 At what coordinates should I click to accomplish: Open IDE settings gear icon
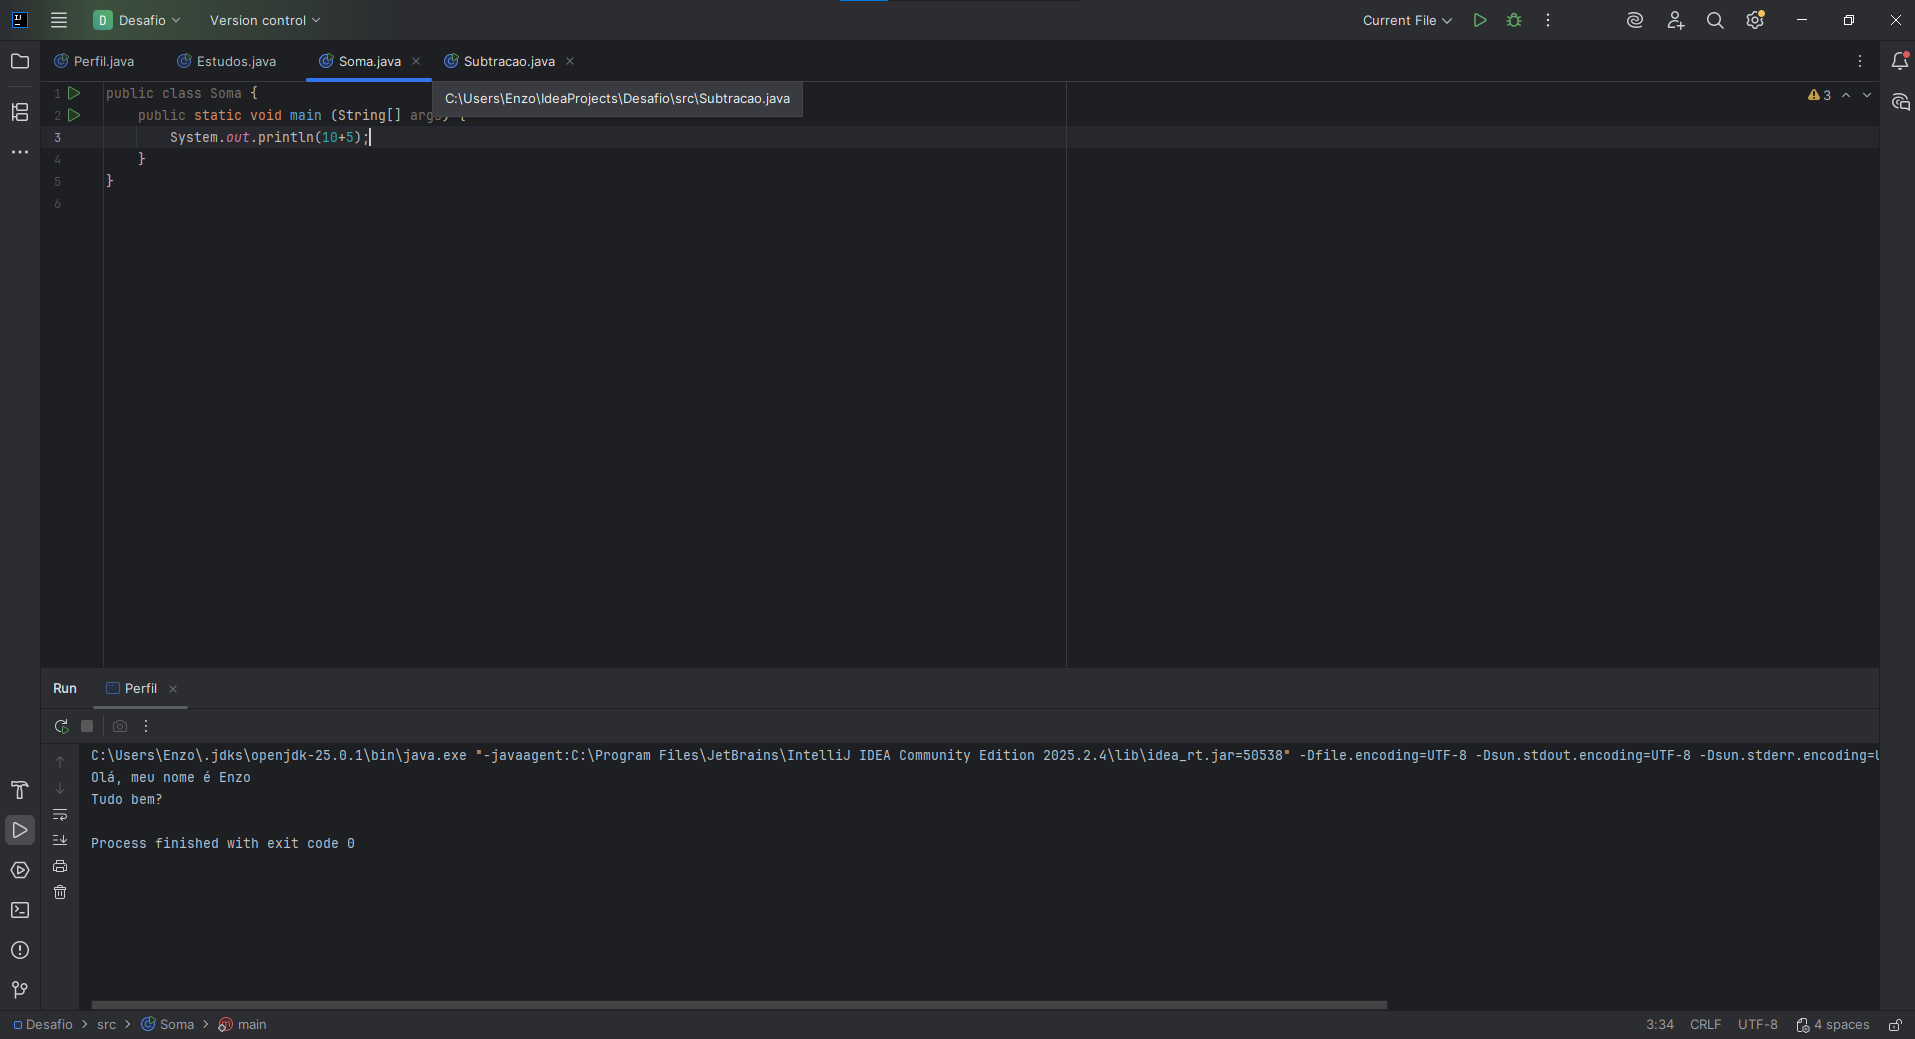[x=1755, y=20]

...

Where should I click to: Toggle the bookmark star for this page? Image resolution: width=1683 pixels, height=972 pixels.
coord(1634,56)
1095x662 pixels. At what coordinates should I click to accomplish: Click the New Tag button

Work instructions >> Turn everything from the line containing "At what coordinates should I click to accomplish: Open" down to the line containing "[x=1755, y=20]", both lines included, into a numbered list. Drop any blank lines and leave the pictures out.

Reply >>
1.  At what coordinates should I click to accomplish: Open IDE settings gear icon
2. [x=1755, y=20]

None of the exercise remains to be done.